Figure 5

Decreased expression of Wnt3a, TGF-β1, and major ECM components in keloid tissue explants by sLRP6E1E2-expressing Ad. (a) Immunohistochemical staining demonstrates that the expression levels of both Wnt3a and TGF-β1 are decreased in keloid tissue explants treated with either JW 55 (10 mM) or dE1-k35/sLRP6E1E2 (50 MOI), compared to those in dE1-k35/LacZ-transduced (50 MOI) keloid tissue explants.
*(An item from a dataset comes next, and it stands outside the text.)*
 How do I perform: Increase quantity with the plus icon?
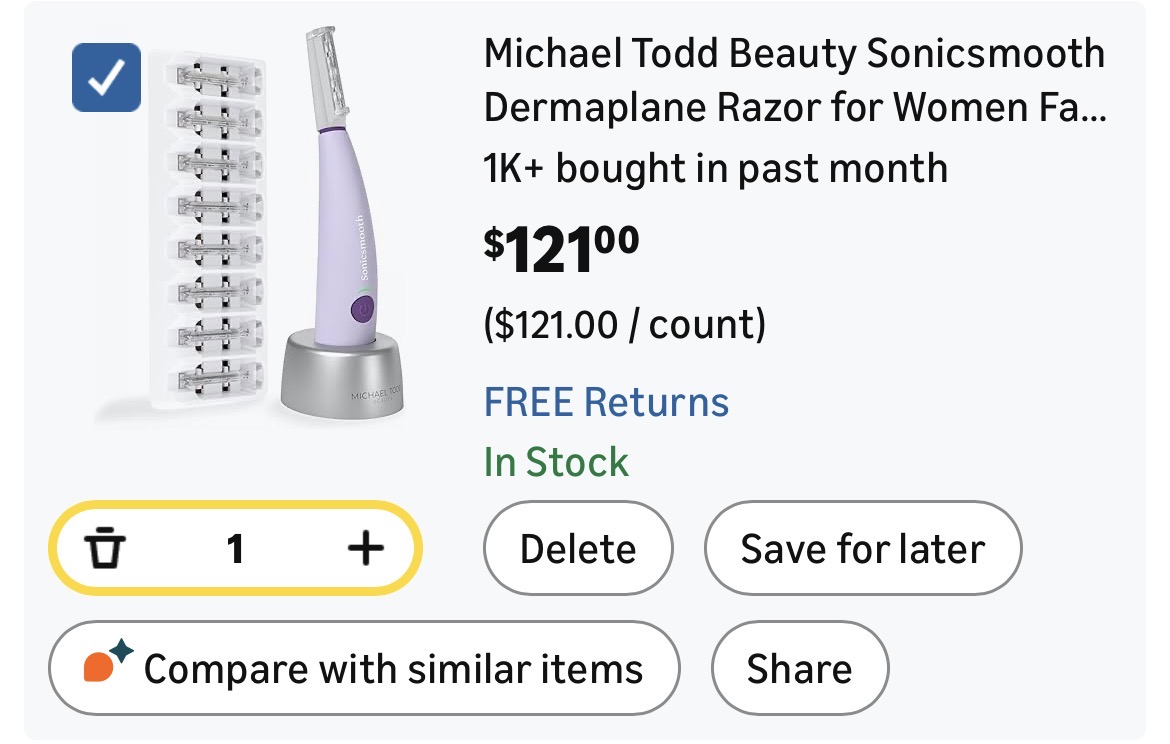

Original magnification: ×1000 (b) Results from immunohistochemical analysis of Wnt3a and TGF-β1 were semi-quantitatively analyzed by MetaMorph^® image analysis software (**p < 0.01, *p < 0.05) (c) Masson’s trichrome or Picrosirius red staining was performed to assess collagen intensity and deposition in keloid tissue explants. Transduction with dEl-k35/sLRP6E1E2 (50 MOI) markedly decreased collagen intensity and deposition than those transduced with dEl-k35/LacZ (50 MOI). Original magnification: ×400 (d) Immunohistochemical staining for type-I and -III collagen, elastin, and fibronectin in keloid tissue explants. Keloid tissue explants treated with JW 55 or dE1-k35/sLRP6E1E2 exhibited markedly attenuated expression level of major ECM components in comparison to dE1-k35/LacZ-transduced keloid tissue explants. Original magnification: ×1000. (e) Results from immunohistochemical analysis of major ECM components were semi-quantitatively analyzed by MetaMorph^® image analysis software (**p < 0.01). The data are representatives of three independent experiments.